*Description of the task*: Repeat every record exactly, but omit the images.

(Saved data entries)
☆ ☆ ☆ ☆ ☆

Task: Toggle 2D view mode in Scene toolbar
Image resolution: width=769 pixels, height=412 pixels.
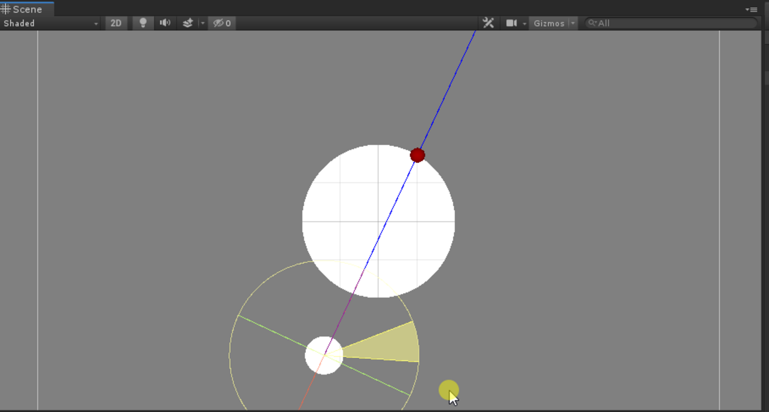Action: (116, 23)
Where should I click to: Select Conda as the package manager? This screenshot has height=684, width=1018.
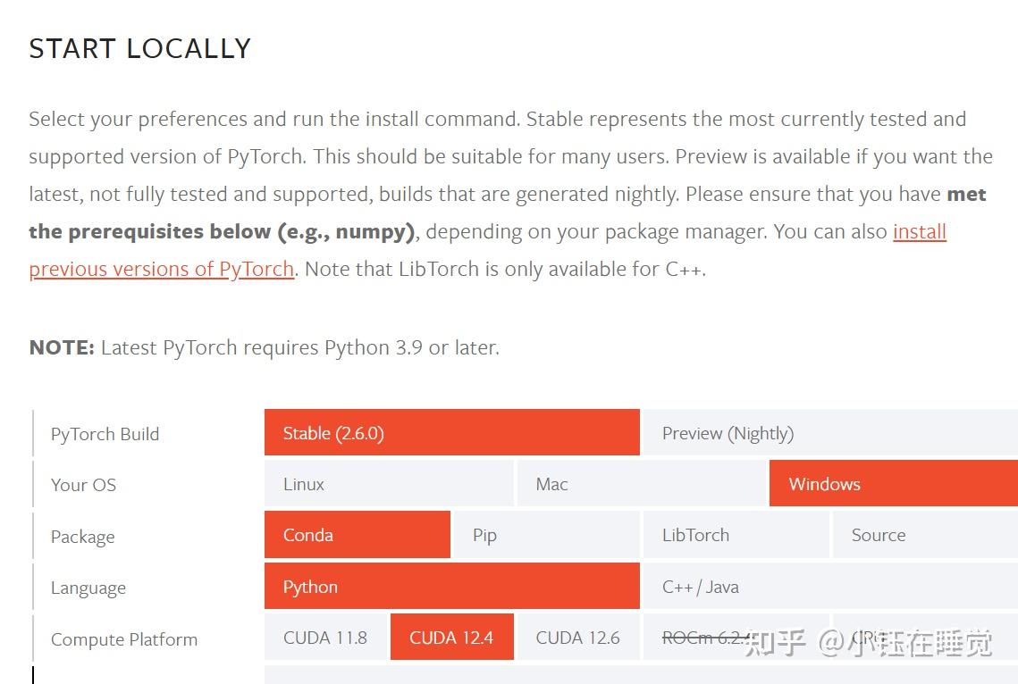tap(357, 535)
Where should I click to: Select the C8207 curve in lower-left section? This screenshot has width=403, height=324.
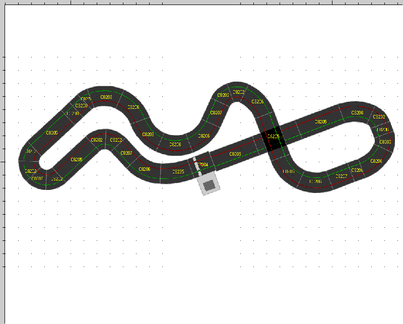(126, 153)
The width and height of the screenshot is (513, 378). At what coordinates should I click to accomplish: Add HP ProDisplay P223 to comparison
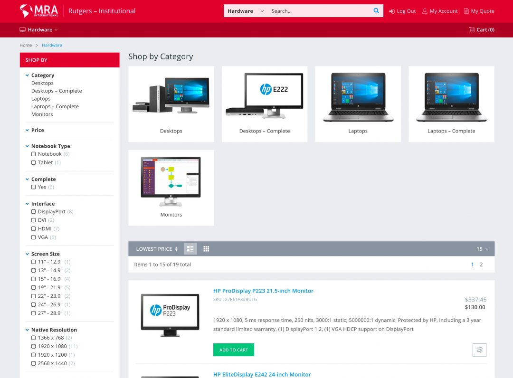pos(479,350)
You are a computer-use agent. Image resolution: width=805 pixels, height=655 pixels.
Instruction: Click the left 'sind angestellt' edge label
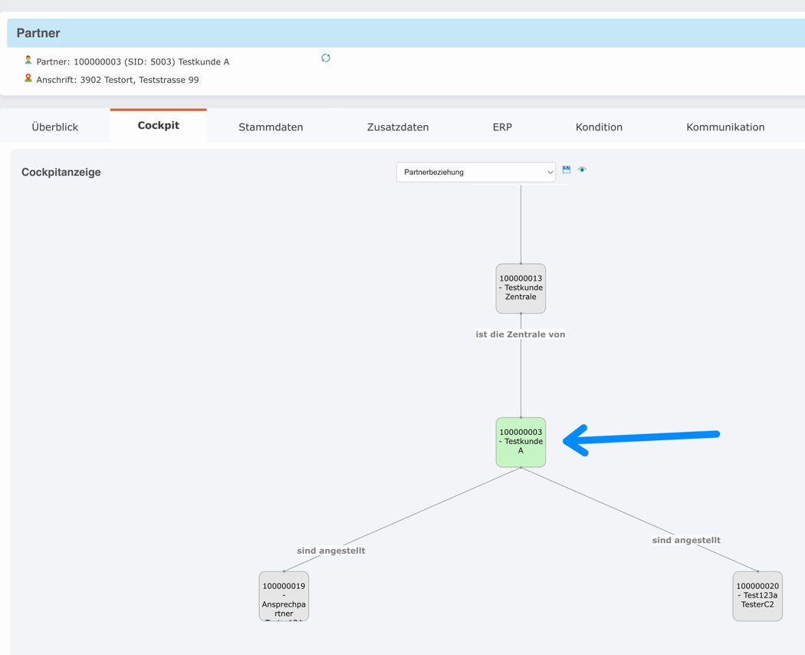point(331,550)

☆ ☆ ☆ ☆ ☆

*Response area*:
Task: Toggle 2D view mode in Scene toolbar
Image resolution: width=769 pixels, height=412 pixels.
Action: (116, 23)
Where should I click to: Select Conda as the package manager? This screenshot has height=684, width=1018.
tap(357, 535)
Where should I click to: Select the C8207 curve in lower-left section? This screenshot has width=403, height=324.
(126, 153)
The width and height of the screenshot is (513, 378). At what coordinates should I click to accomplish: Add HP ProDisplay P223 to comparison
pos(479,350)
You are a computer-use agent. Image resolution: width=805 pixels, height=655 pixels.
Instruction: Click the left 'sind angestellt' edge label
point(331,550)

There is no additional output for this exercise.